01 January 2015

the silence that spreads in the branches of the pecan tree

I have co-workers from all parts of the world -- from Argentina, China, Greece, Japan -- as well as from all parts of the United States. There are often fascinating differences among us, of course, though I am as often struck by how much alike we are.

Still, it is the colleagues from the American south with whom I have the best conversations. The shared cultural background means there is much we can leave unsaid, because we all know certain things. The subtle art of biscuit-making, for example, or the etiquette of funeral casseroles. Pralines.

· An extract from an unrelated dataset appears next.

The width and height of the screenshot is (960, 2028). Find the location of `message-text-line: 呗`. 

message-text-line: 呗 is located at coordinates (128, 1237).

Near Christmas, I often bring in pralines made from my great-grandmother's recipe. Everyone likes them, but the people with roots in the Gulf Coast appreciate them more deeply than do the Midwesterners, probably in part because they had grandmothers or great-grandmothers who made pralines too. Some of them even have the recipes, though sometimes the recipes have been lost due to someone (if not the grandmother, then an aunt) keeping them secret and not bequeathing them to the next generation.

I don't much care for the idea of secret recipes or secret ingredients, and I care even less for losing something beautiful and perfect in the mists of time when it's so easy to pass it along. Do I fear that someone will take it over and displace me? No, honestly. Even if you do use the same recipe, you will not make exactly the same pralines I do.


These are not hard to make, but if you are not an experienced candymaker, you should use a candy thermometer. This recipe makes about two and a half dozen tablespoon-sized pralines.

2 cups granulated sugar
1 cup light brown sugar
3/4 cup half and half
2 cups pecan halves
2 tbs butter
1/8 tsp salt
1 tbs vanilla extract

In a heavy saucepan combine sugars and half and half. Bring to a boil, stirring occasionally.

Continue boiling until mixture reaches 228 F on a candy thermometer. Stir in nuts, butter, and salt. Cook, stirring, until some candy dropped into cold water forms a soft ball, 236 F on the candy thermometer.

Remove pan to a wire rack. Stir in vanilla, beat until almost thick, then drop by tablespoonfuls onto oiled waxed paper or parchment paper. Cool completely. Store between layers of waxed (or parchment) paper in a cool, dry place.